::: Extrait du texte

Language of document : ECLI:EU:T:2015:283

Affaire T‑162/10

Niki Luftfahrt GmbH

contre

Commission européenne

« Concurrence – Concentrations – Transport aérien – Décision déclarant la concentration compatible avec le marché commun – Appréciation des effets de l’opération sur la concurrence – Engagements »

Sommaire – Arrêt du Tribunal (huitième chambre) du 13 mai 2015

1.      Concentrations entre entreprises – Examen par la Commission – Appréciations d’ordre économique – Pouvoir discrétionnaire d’appréciation – Contrôle juridictionnel – Portée – Limites

(Art. 256 TFUE ; règlement du Conseil nº 139/2004, art. 2 et 8)

2.      Acte des institutions – Motivation – Obligation – Portée – Décision de la Commission déclarant une opération de concentration compatible avec le marché intérieur

(Art. 296 TFUE ; règlement du Conseil nº 139/2004, art. 2, § 2, et 8, § 2)

3.      Concentrations entre entreprises – Examen par la Commission – Définition du marché en cause – Concentration entre deux compagnies aériennes – Critères – Substituabilité des produits – Approche par paire de villes

(Art. 82 CE ; règlement du Conseil nº 139/2004, art. 2 ; règlement de la Commission nº 802/2004, section 6 ; communication de la Commission 97/C 372/03, points 13 à 17, 20, 21 et 24)

4.      Concentrations entre entreprises – Examen par la Commission – Définition du marché en cause – Critères susceptibles d’être différents de ceux applicables en matière d’aides d’État

(Art. 87 CE et 88 CE ; règlement du Conseil nº 139/2004, art. 2, § 2 et 3, et 8, § 2)

5.      Procédure juridictionnelle – Production de moyens nouveaux en cours d’instance – Conditions – Moyen fondé sur des éléments révélés en cours d’instance

(Règlement de procédure du Tribunal, art. 44, § 1, et 48, § 2)

6.      Concentrations entre entreprises – Appréciation de la compatibilité avec le marché intérieur – Examen par la Commission – Charge de la preuve incombant à la partie contestant la décision de compatibilité de la concentration

(Règlement du Conseil nº 139/2004, art. 2 et 8)

7.      Concentrations entre entreprises – Appréciation de la compatibilité avec le marché intérieur – Critères – Effets anticoncurrentiels – Création ou renforcement d’une position dominante – Impossibilité de déclarer la concentration compatible avec le marché intérieur sans engagements des parties en vue de remédier aux effets sur la concurrence

(Art. 82 CE ; règlement du Conseil nº 139/2004, art. 2 et 8)

::::::
::: Données brutes

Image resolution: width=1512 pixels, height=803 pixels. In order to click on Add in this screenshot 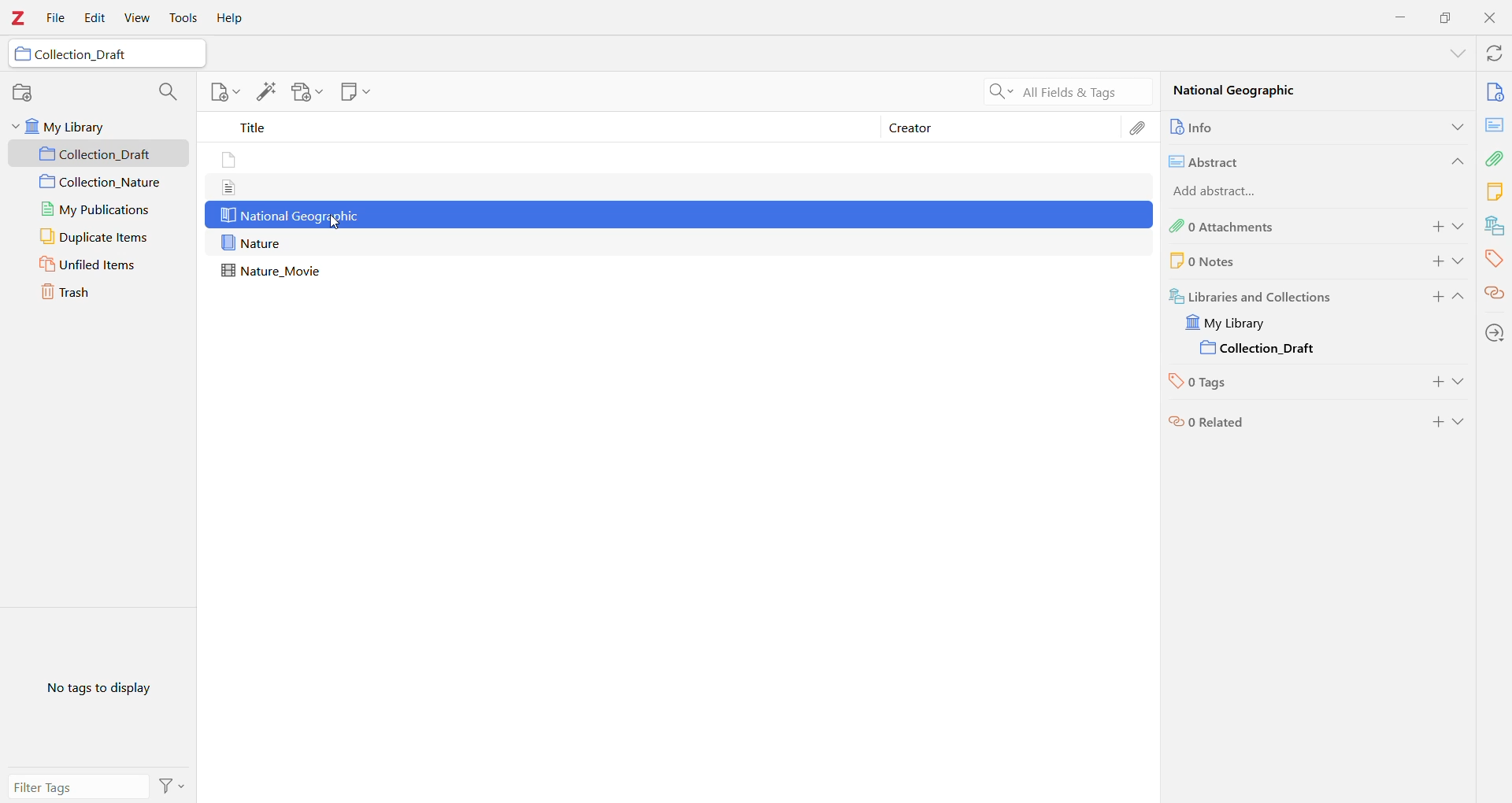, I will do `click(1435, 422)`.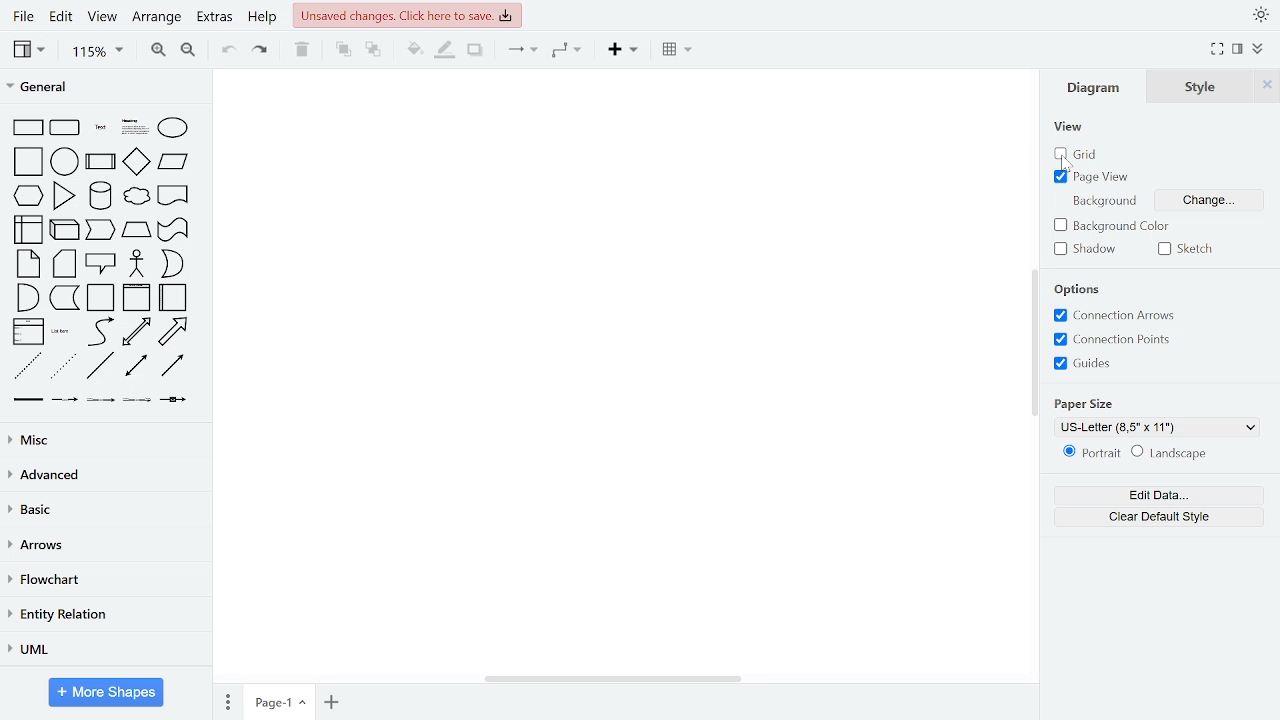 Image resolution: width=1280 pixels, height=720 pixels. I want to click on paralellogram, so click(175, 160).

::::::

Répondez aux questions suivantes en vous appuyant sur l'extrait, avec une réponse numérotée par ligne.
1. Quelle société est opposée à la Commission européenne dans l'affaire T‑162/10 ?
2. Quelle chambre du Tribunal a rendu l'arrêt, et à quelle date ?
3. Selon le point 3, quelle approche sert à définir le marché en cause pour une concentration entre deux compagnies aériennes ?

1. Niki Luftfahrt GmbH.
2. La huitième chambre, le 13 mai 2015.
3. L'approche par paire de villes.